Spataro’s message rhymes with the official marketing chit-chat we would expect to hear at this point, which is essentially “Yeah, what we said a couple of months ago regarding how great SharePoint 2010 is, well, that’s bollocks. What you really, really want is to get the next version, which is going to be amazing and come with small cute kittens”.

Speaking of which, I’m also anticipating Spataro’s 2015 chat on to be something like “Yeah, we know SharePoint 2013 social features suck, but just wait to see what’s coming in the next version”.

Hold on, did you just say ‘a great message from Redmond’?

Yes, I did, and thanks for picking up on that. You see, I think Microsoft is on the completely wrong track with social. SharePoint has a three year product cycle, and before that at least two years of development, and the companies need at least a year for upgrading. Essentially, what customers get when they open up their newly upgraded SharePoint site is what was current five to six years ago.
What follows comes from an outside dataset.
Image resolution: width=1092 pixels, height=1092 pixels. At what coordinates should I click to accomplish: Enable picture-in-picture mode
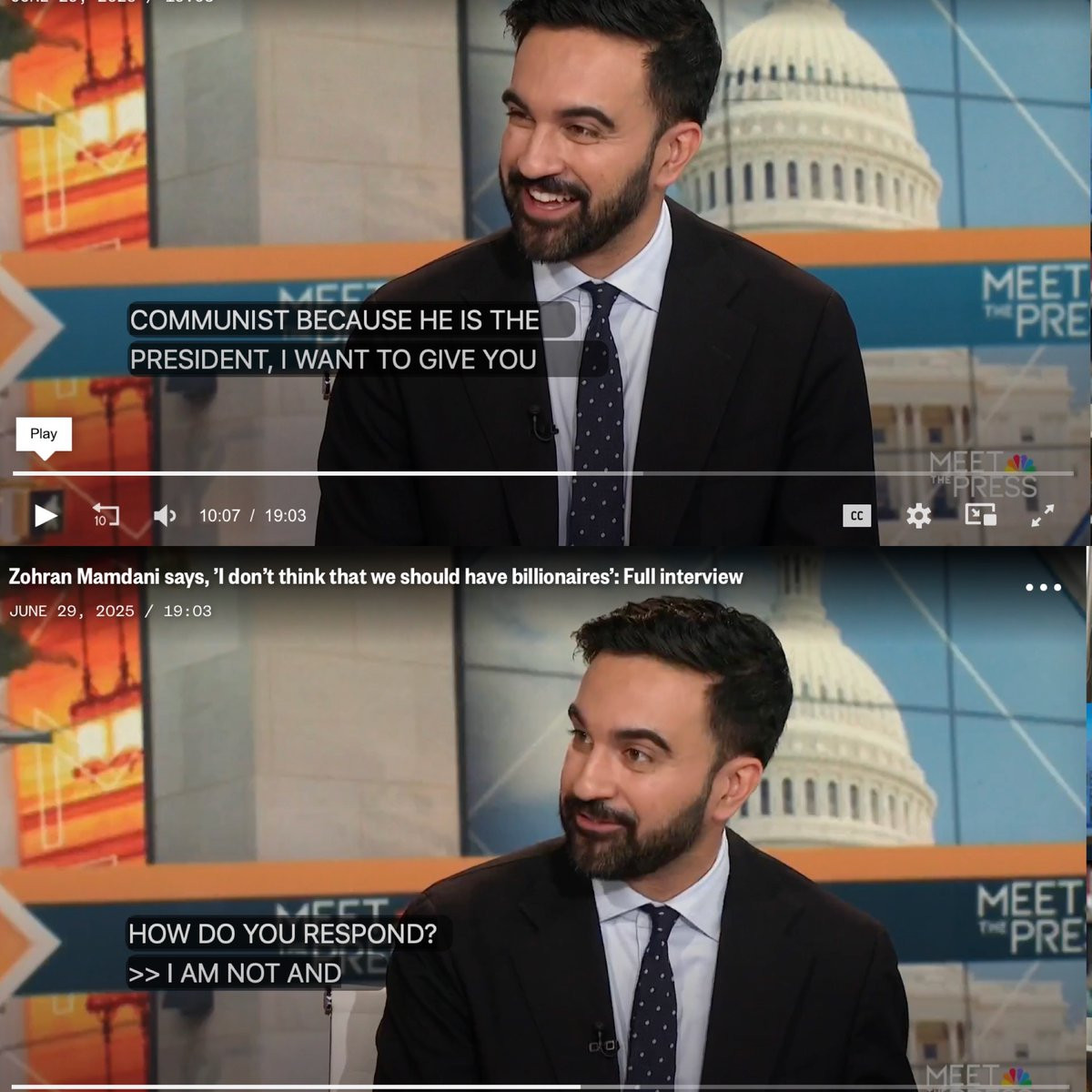(980, 515)
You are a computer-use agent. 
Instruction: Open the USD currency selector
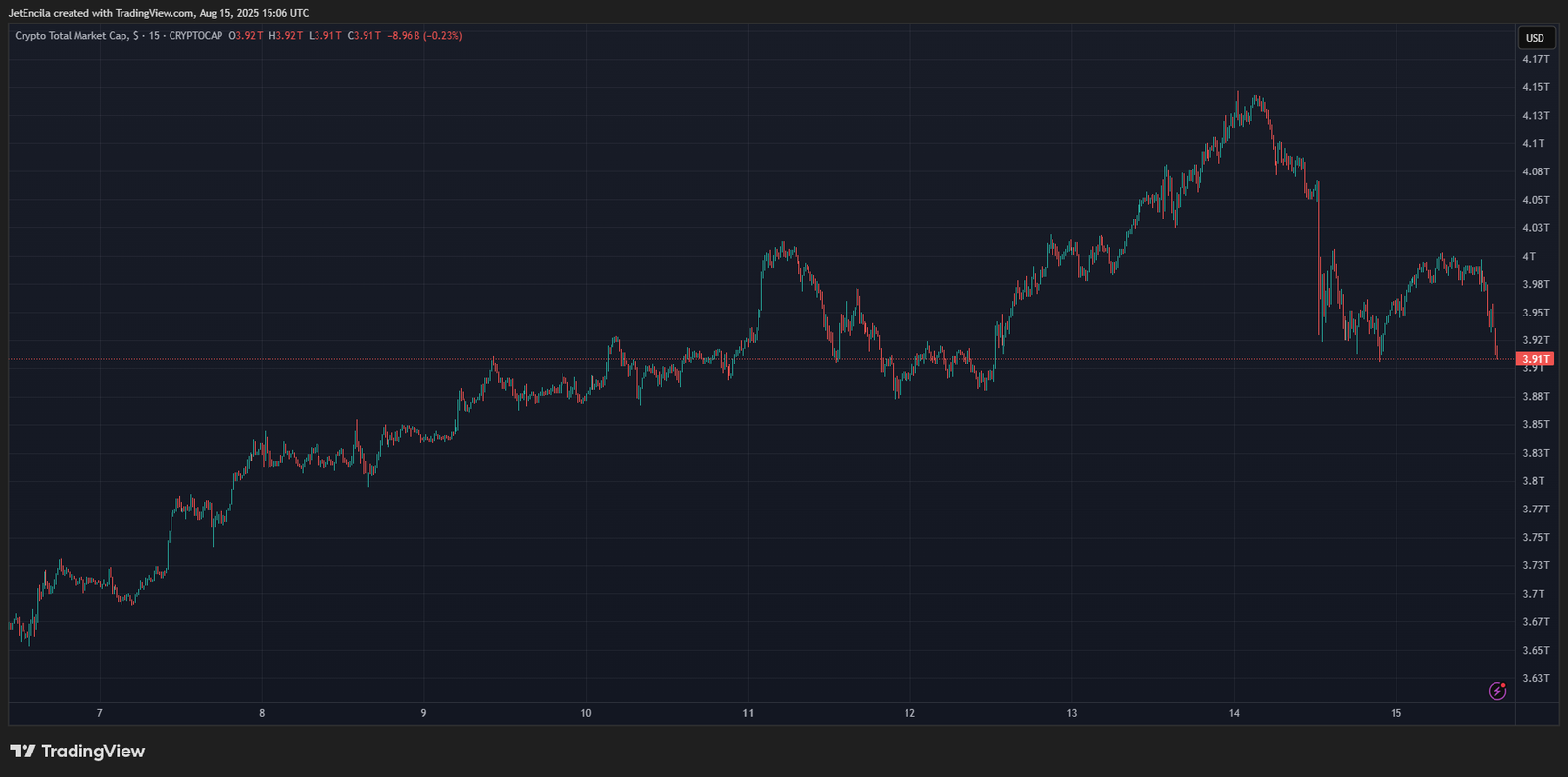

That’s why, when we got ‘social in SharePoint 2010’ we essentially got a glorified RSS reader and an innovative idea of tagging content (you know, like we did back in 2003).

So, if Mr. Barrett is right, he may not be the most popular guy in Microsoft these days, but he’s also sending a very important message of good news: Microsoft realizes and publicly says that it sucks at social and that you need to get something else if you want anything but the basics.

If this can be the start of a trend in which SharePoint becomes a platform first and product last, then the focus should shift from selling licenses to providing a stable and viable platform for long-term evolution. Today, because of Microsoft’s focus on selling licenses for SharePoint, the product cycle has become a ‘run like hell for one year, speculate about what’s coming for one year, be a newbie like everyone else for one year’.